Дед Евсей вынес из лачуги ведро воды, мы ополоснули разгоряченные лица, вытерлись не слишком-то чистым домотканым полотенцем и через низкие темные сени вошли в помещение. В углу на сбитом из досок столе тускло горела лампа с давно не мытым стеклом, вдоль стены располагались широкие лавки, возле самого входа топилась плита, чугунные кружки которой разогрелись до красноты. На плите сопел недавно поставленный чайник, — тут было тепло, тесно и непривычно.
Дед позвал Гошку и меня в сенцы, подал нам миску с желтым засахарившимся медом, тарелку с сотами, в которых также переливался янтарным светом мед, сам же принес соленые огурцы, хлеб и большой обливной жбан, который поблескивал от влаги в неярком свете лампы. Он наполнил стаканы белым мутноватым напитком и поднял свой:
— Ну, ребятишти, — старики в этих местах так и говорили: ребятишти, — выпьем что бог послал, однако. Чтоб пчелки наши пуще прежнего медку собирали, — и первый осушил стакан.
Напиток показался мне не сказать чтоб вкусным. Пахло медом, но было горьковато во рту и отдавало брагой. Это и была брага, как объяснил Гошка, брага-медовуха. Я во весь рот ел мед, но потом дед Евсей заставлял меня попробовать его с соленым огурцом, и хоть это мне не понравилось, дед все же настоял на своем, потому что иначе, как сказал он, вырвет. Вот так мы и ужинали в тот вечер: глушили стаканами брагу, макали в мед соленые огурцы и заедали хлебом. И я вдруг почувствовал, что все мы опьянели, больше же всех, конечно, я, потому что то и дело начинал смеяться без всякой причины и понимать, как сильно люблю я своих хозяев, Гошку и деда. А их в самом деле было за что любить. Дед совсем нестариковским, сильным голосом рассказывал про первую мировую войну, когда его за храбрость наградили Георгием и когда он чуть не умер от трех ранений. Говорил, что в госпитале он лежал где-то под Молодечно, но Белоруссии ему почти не пришлось увидеть, так как увезли его оттуда вместе с госпиталем. В Великую Отечественную он не воевал — не взяли, работал на пасеке, мед же сдавал для фронта — прекрасный горный мед, которым лечат все болезни.

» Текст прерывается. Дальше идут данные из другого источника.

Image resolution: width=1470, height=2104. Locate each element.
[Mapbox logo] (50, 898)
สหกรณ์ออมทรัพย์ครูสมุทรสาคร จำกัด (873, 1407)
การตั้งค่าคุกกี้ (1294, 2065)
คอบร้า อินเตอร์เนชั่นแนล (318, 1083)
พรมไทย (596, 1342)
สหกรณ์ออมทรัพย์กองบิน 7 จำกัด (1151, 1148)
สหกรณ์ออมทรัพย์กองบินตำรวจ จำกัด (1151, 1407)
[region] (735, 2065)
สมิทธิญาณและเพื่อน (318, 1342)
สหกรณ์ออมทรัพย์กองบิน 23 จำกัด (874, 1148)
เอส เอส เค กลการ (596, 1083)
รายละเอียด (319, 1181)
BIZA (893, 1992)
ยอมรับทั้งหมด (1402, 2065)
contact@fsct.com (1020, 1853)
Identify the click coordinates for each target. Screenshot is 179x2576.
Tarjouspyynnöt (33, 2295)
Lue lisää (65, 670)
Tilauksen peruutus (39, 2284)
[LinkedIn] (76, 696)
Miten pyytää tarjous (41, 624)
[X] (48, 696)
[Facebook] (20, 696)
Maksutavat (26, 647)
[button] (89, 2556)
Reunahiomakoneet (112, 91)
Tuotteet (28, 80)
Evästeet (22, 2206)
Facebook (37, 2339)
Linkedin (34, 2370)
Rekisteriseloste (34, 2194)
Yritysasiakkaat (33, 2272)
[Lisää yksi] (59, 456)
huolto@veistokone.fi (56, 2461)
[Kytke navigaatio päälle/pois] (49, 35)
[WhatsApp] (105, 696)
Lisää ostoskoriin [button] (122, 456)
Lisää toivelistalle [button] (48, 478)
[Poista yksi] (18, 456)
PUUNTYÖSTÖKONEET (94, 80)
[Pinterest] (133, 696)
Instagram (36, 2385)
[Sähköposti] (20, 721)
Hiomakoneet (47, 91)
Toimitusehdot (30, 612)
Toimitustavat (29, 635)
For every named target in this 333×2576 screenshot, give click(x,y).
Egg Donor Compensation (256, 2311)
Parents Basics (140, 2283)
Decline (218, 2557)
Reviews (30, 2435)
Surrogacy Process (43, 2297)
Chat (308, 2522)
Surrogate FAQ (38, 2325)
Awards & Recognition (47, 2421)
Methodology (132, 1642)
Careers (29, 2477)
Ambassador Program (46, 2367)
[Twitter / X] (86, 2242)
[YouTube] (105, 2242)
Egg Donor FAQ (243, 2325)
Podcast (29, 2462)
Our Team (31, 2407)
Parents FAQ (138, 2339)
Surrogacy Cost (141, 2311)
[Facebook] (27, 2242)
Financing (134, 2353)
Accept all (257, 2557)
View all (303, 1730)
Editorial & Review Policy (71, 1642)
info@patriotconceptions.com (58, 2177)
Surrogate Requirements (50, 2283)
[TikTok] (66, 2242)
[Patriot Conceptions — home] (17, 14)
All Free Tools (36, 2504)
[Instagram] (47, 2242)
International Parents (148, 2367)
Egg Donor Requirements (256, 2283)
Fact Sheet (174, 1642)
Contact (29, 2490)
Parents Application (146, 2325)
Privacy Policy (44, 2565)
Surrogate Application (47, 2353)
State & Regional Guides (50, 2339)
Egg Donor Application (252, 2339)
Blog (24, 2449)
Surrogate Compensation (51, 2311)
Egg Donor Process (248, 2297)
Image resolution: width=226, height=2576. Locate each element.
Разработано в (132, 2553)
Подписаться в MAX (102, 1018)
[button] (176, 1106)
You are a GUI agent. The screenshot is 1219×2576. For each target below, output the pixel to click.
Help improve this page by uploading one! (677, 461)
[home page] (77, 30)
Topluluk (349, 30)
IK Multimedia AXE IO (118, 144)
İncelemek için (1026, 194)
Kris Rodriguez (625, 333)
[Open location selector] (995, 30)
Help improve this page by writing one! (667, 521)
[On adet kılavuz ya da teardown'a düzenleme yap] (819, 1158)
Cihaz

Гошка слушал деда, слегка посмеиваясь, однако уважительно — со стариком у него были истинно дружеские отношения. Да и разве только с этим стариком? Гошку в деревне уважали, как и вообще всех Локтевых, за манеру неторопливо, рассудительно разговаривать, за хватку и выносливость в труде, за покладистость, открытый и справедливый характер. Я сам был свидетелем, как Гошка схватился однажды с одним бобровским оглоедом, задирой и матерщинником Африканом Скаковым. Тот что-то слишком расшумелся в клубе, и Гошка, не стерпев такого, при всем народе одернул Африкана, да так, что все решили — быть драке. Все знали, что Африкан и из-за невинной шутки мог броситься на человека с дубиной или железным крюком, — тот стерпел, проглотил пилюлю, не желая заводиться с Гошкой. Он же, Гошка, был невысокий, как дед и отец, ходил так же по-медвежьи, покачиваясь из стороны в сторону, ласково посматривал своими ярко-синими глазами и уже одним своим видом словно говорил, что он тебе друг, если ты только сам захочешь с ним подружиться. Лицо у него было мелковатое — узкое в скулах, суховатое, на невысокий лоб спадали густым чубом русые волосы — таким был Гошка, надежный, что гранитная скала, человек.
В срубе стало душно, и я вышел во двор. Сколько времени сидели мы за столом — не знаю, но едва я переступил невысокий порожек сеней, мне показалось, что за эти несколько часов наступила новая пора времени — и не осень, и не весна, ни одна из привычных, знакомых. То была особая пора нестерпимо яркого сияния месяца. То ли я до того опьянел, что не узнал знакомое мне место при свете полной луны, то ли выкинул какой-то непривычный фокус прозрачный горный воздух, однако я увидел: и на земле, и на небе творится что-то невероятное. Пылала, сверкала, как бы разбрызгивая голубоватый свет, слегка неровная, чуть-чуть согнутая по краям тарелка луны. Она висела сбоку над горой — как видно, недавно из-за нее и выплыла, гора темнела страшновато, жутко, зато горные вершины вдали утопали в синеватом таинственном мареве, марево это было и в самой невероятно яркой луне — в каких-то смутных пятнах на ней, в темноте, которую она не смогла все же до конца одолеть, но ее хватало и в небе, которое было не способно засинеть, как днем, и на земле, где каждая веточка купалась в лунном свете, но и была помечена таинственностью, загадочностью ночи.